Contrary to an earlier report in CalAware today, the bill will not alter current law regarding attorney fees and court costs in reverse- CPRA actions.


Sexual Harassment/Discrimination Secrecy in Lawsuit Settlements                                     

SB 820 by Leyva (D-Chino), signed September 30, will prohibit a settlement agreement filed in a civil or administrative action from barring the disclosure of factual information relating to certain claims of sexual assault, sexual harassment, or harassment or discrimination based on sex.

Author’s explanation:

Film executive Harvey Weinstein has been accused by at least 80 women of sexual misconduct, including rape, sexual assault and harassment. For decades, his predatory behavior was kept secret in part due to the legal instruments that allowed him to hide behind the guise of confidentiality through secret settlements or lifelong nondisclosure agreements (NDAs) crafted to protect him. The settlements commonly included draconian penalties for breach of confidentiality or disclosure. Such agreements effectively barred victims from ever sharing their stories. The use of NDAs or secret settlements in these cases allows repeat offenders to continue to harass while silencing victims… Over the last year, other troubling instances of secret settlements enabling ongoing sexual harassment and assault have further confirmed the need for the legislation. SB 820, known as the STAND (Stand Together Against Non-Disclosures) Act, will ban secret settlements (confidentiality provisions in settlement agreements) in cases of sexual harassment, sexual assault and sex discrimination. The bill willpermit the claimant to request confidentiality if she/he so chooses.

Guardian ad Litem’s Use of Fictitious Name to File a Lawsuit

AB 2185 by Chiu (D-San Francisco) will authorize a guardian ad litem, upon leave of the court, to use a pseudonym or fictitious name to file a lawsuit and to redact personal identifying information from documents filed with the court.

Author’s explanation:

Because of the fear of deportation or being detained, many undocumented immigrants are less likely to come forward to report crime or seek aid as victims, and there is also uncertainty for them to proceed with litigation. This bill will help ease some of the uncertainty by protecting their identity with anonymous filings, which will ultimately provide more access to the courts for undocumented immigrants and allow them to seek justice.

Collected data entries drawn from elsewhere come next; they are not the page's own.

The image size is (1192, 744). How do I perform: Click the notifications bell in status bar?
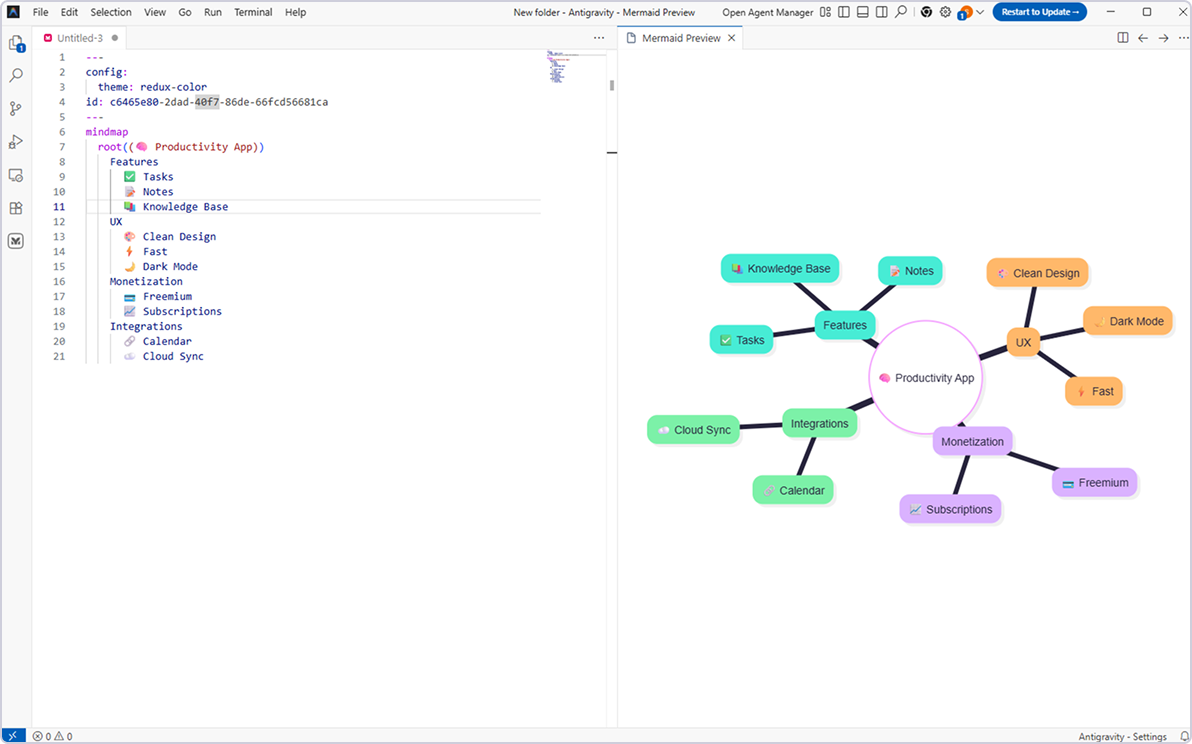(1184, 736)
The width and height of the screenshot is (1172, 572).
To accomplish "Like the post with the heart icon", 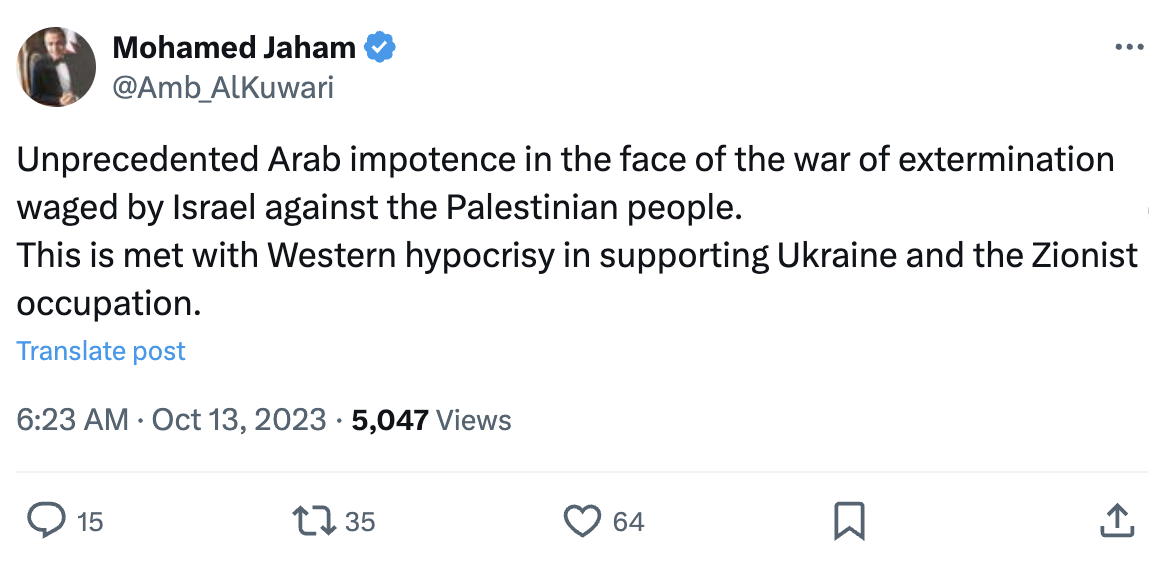I will coord(581,520).
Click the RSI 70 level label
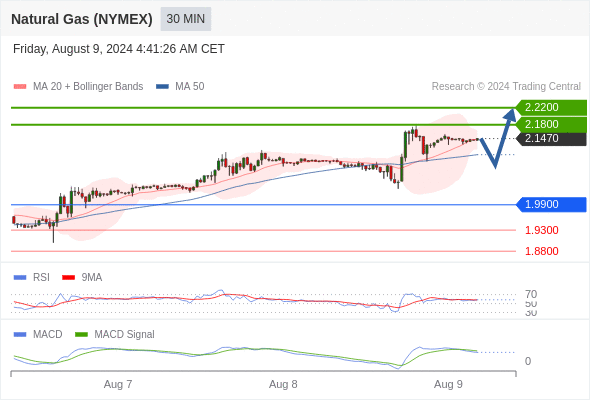 pos(531,294)
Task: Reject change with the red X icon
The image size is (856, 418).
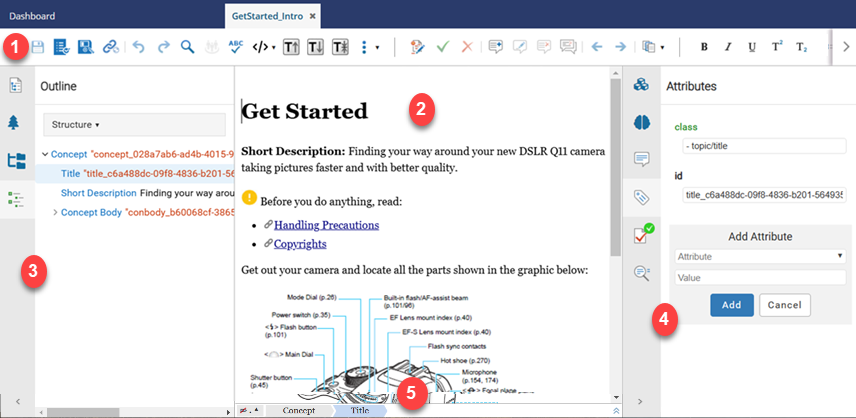Action: pyautogui.click(x=466, y=46)
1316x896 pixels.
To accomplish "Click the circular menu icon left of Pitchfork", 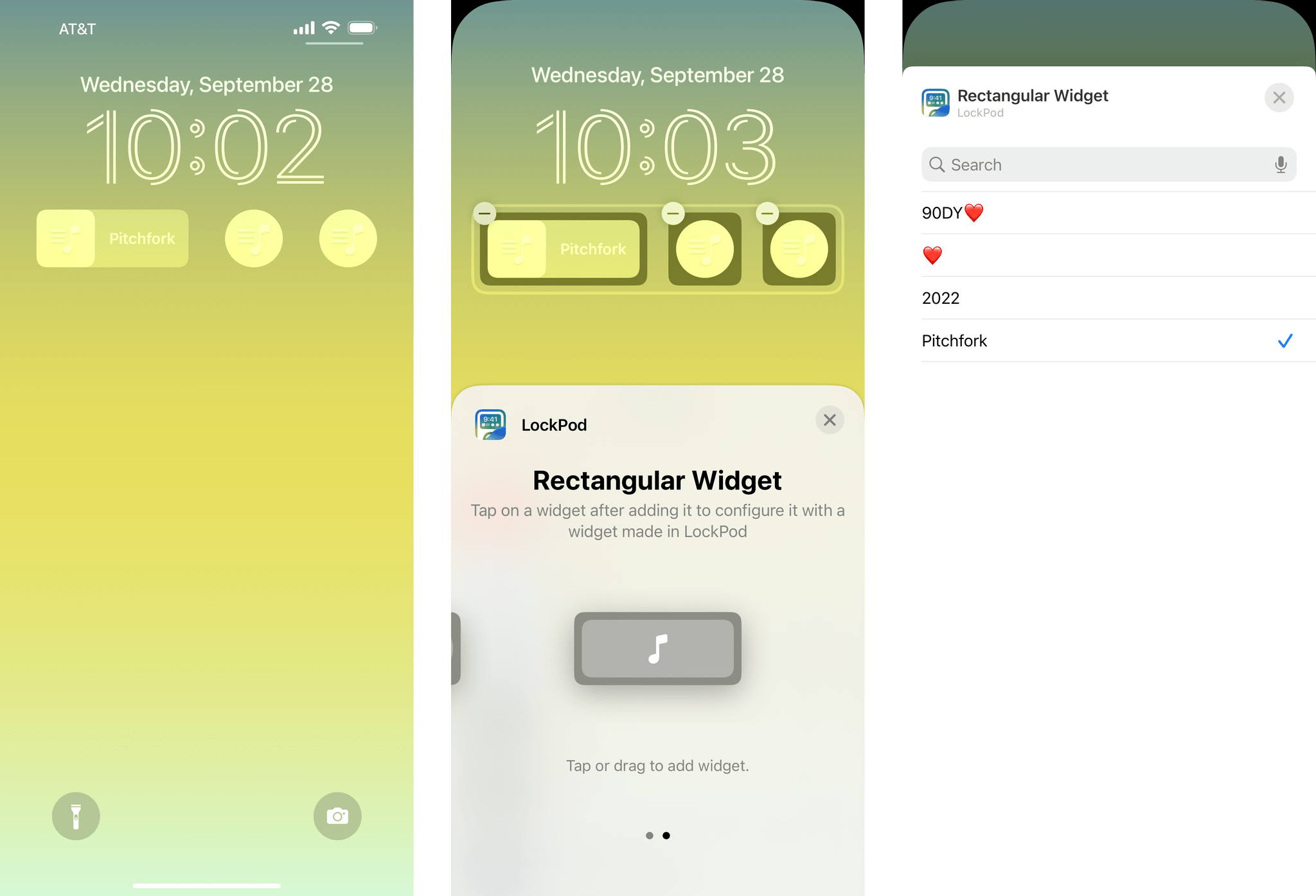I will [x=66, y=238].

This bill will codify the federal standard on fictitious names and pseudonyms and provide such guidance to the courts. Without a uniform or standardized process for individuals to file litigation anonymously, it creates uncertainty for vulnerable groups of people to come forward to seek help or to access the courts and justice system. In addition, this bill will bring uniformity in state law by delineating a process for courts to follow in cases where a fictitious name or a pseudonym is being used and ensure more consistent results in these types of cases across the stat

One of the purposes of the bill is to ensure undocumented immigrants have access to justice in California, by allowing the use of fictitious names or pseudonyms to be used when filing civil litigation or an application to be appointed as a guardian ad litem. We want to ensure that an individual or a group of individuals who fears being retaliated against because of his or her or their collective immigration status does not serve as a barrier or obstacle in filing for a legal remedy that is otherwise available to any other individual. The aim of this bill is to allow an undocumented individual to proceed with the presumption to be able to file under a fictitious name or pseudonym.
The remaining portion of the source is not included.